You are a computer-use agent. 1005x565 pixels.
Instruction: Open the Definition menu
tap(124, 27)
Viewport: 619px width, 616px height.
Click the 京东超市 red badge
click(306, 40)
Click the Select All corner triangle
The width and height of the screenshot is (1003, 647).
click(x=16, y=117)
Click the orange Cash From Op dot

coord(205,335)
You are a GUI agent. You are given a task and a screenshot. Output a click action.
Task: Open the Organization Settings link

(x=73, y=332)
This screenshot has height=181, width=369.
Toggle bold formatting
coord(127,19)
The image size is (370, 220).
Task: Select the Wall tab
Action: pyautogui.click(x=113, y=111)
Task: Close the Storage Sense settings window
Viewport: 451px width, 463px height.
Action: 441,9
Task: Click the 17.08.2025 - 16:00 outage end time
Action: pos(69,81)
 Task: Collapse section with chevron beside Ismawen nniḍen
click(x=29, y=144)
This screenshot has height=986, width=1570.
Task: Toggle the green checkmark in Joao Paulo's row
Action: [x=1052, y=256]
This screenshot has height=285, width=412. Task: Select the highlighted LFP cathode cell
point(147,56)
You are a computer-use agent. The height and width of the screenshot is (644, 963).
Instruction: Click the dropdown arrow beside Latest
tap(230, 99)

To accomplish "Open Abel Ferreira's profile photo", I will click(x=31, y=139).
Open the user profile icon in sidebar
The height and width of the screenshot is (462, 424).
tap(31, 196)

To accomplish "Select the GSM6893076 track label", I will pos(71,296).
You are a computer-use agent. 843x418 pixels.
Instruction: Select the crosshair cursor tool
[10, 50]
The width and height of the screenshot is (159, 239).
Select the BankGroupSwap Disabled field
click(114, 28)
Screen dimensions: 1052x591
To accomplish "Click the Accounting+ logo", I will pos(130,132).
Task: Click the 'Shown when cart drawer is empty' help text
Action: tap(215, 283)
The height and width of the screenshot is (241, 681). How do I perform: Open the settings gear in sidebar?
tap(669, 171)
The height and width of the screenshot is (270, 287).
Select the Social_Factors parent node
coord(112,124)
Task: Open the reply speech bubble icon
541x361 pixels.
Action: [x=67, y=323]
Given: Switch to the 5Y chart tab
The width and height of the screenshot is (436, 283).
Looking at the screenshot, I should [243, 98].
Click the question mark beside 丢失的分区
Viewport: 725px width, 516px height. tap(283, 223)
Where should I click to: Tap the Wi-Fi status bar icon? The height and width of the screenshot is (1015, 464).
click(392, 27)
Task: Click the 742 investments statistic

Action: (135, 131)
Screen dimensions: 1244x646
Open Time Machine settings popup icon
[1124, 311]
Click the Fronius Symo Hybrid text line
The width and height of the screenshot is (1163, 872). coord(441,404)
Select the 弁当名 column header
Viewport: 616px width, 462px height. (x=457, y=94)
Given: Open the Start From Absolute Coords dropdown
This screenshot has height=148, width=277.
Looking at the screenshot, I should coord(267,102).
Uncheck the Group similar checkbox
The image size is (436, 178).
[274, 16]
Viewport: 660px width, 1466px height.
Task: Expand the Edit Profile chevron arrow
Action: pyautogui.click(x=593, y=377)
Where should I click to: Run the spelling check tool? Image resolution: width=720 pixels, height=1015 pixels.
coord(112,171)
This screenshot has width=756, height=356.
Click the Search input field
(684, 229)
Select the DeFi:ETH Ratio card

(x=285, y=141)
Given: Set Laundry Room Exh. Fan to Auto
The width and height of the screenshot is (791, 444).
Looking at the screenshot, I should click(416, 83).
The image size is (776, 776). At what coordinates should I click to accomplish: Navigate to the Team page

+ + +

> WORK INSTRUCTION
Work through the material above. Then report how many of its lines contain "agent", and only that.

> WORKED SOLUTION
4